Protein powder’s pretty much a must-use if you’re at all concerned with building muscle or maintaining the muscle you already have. Honestly, I even recommend drinking protein shakes if building muscle isn’t your concern. Assuming you choose a protein powder that’s low in artificial additives, fat, carbs, and sugar (I love Optimum Nutrition’s Chocolate Whey Protein), a protein shake makes a phenomenal low-cal snack. Not only are shakes low-cal, but the high protein content reduces hunger levels and creates a powerful thermogenic effect–protein burns about 30% of its calories simply through digestion!
Drinking a protein shake right before bed is also a great way to elevate your metabolism and prevent muscle catabolism (muscle breakdown) while you’re sleeping. Woo…more calories burned! Oh by the way…shakes with milk taste pretty freaking delicious and you can customize them in realistically any way you want. Try adding a banana, fresh fruit, or some natural peanut butter…mmmm heavenly and healthy.
For everyone else whose primary concern is building new slabs of muscle, protein powder offers a ton of awesome benefits.
The Benefits of Protein Powder
Throw one scoop in a shaker bottle, mix it with water and you’ve got all the protein you need to refuel post-workout.
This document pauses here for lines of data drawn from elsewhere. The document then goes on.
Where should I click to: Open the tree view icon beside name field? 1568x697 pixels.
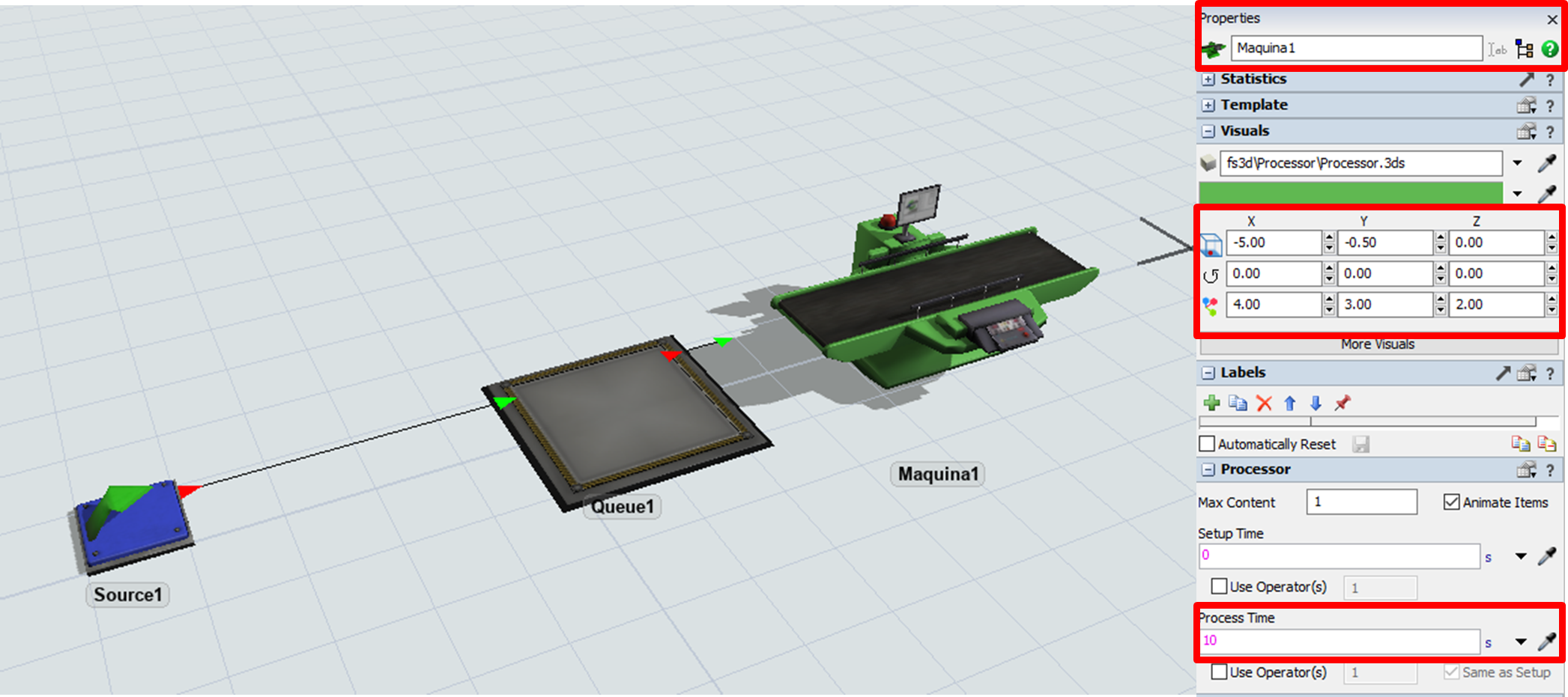point(1524,49)
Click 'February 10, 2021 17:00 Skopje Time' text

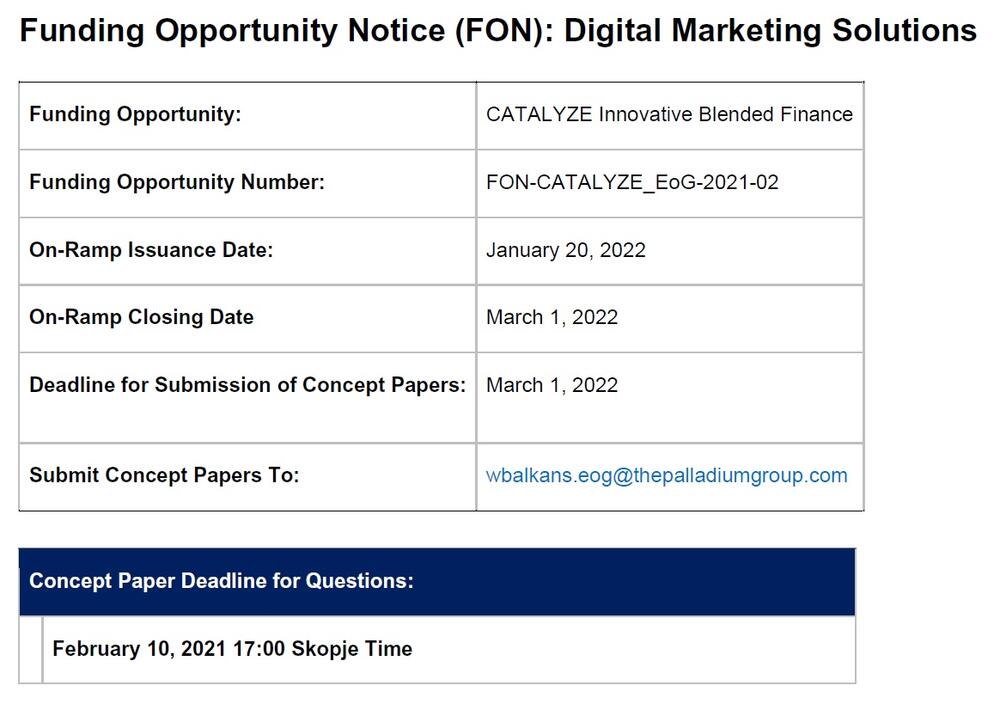tap(232, 649)
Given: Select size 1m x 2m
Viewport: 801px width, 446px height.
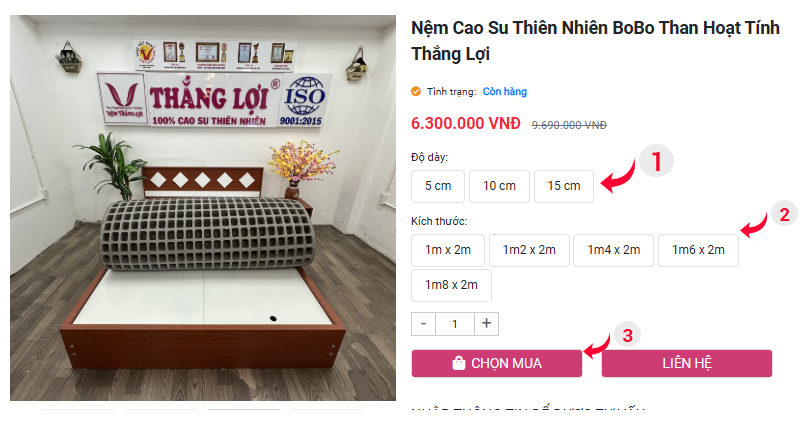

Most standard protein powders offer about 72 scoops @ 24g of protein per scoop, for about $40. Canned tuna and eggs are the next cheapest forms of protein, while chicken and beef are the most expensive. That’s about 2 cents per gram…
Protein powder offers the full spectrum of amino acids, which is critical for muscle growth, muscle recovery, and a variety of other important bodily functions. Other sources of protein, in particularly veggies and nuts, are incomplete protein sources and contain only a few of the amino acids.
I think the coolest thing about whey protein powder is that it’s higher in quality than any other protein source. Compared to every other protein source, whey protein is the best absorbed and digested by your body…perfect for building new tissue, bone, and muscle. If you’re curious about numbers and ratings (the biological value) of specific types of proteins check out http://www.bodybuildingpro.com/proteinrating.html.
Different types of protein for different purposes
The two major types of protein powders you’ll see marketed are whey and casein, or some blend of the two. Put simply: whey is fast digesting/absorbing, casein is slow digesting/absorbing. Whey is the way to go right after a crazy intense workout as a way of shuttling protein to your hungry muscles as fast as possible. Casein is ideal as a snack or before bed–casein clumps up in your stomach and provides a slow release of amino acids over a couple of hours. That slow release of amino acids is ridiculously powerful at suppressing appetite and keeping your muscles nourished for hours at a time.
With all of that said there are two really important things to remember about protein:
- Protein powder is still a supplement–it’s not a substitute for real food. Try to make at least half of the protein you eat every day come from whole food sources.
- You only need 1 scoop at a time. Your body can only biosynthesize about 30g of protein at any one time…there’s no need to drink a shake with 2 or 3 scoops. Using any more than one scoop is a waste of money and the excess protein will just be converted into fat.
I use and love Optimum Nutrition’s Whey Protein. It’s high-quality, low on carbs/fat/sugar, inexpensive, has no artificial flavors, and has very few additives…it’s pretty much as natural as you’re gonna get when it comes to protein powder. It tastes really good too. Cytosport’s 100% Whey is also another great option. Happy protein-ing and packing on muscle soooooooooo much more easily than you ever knew you could!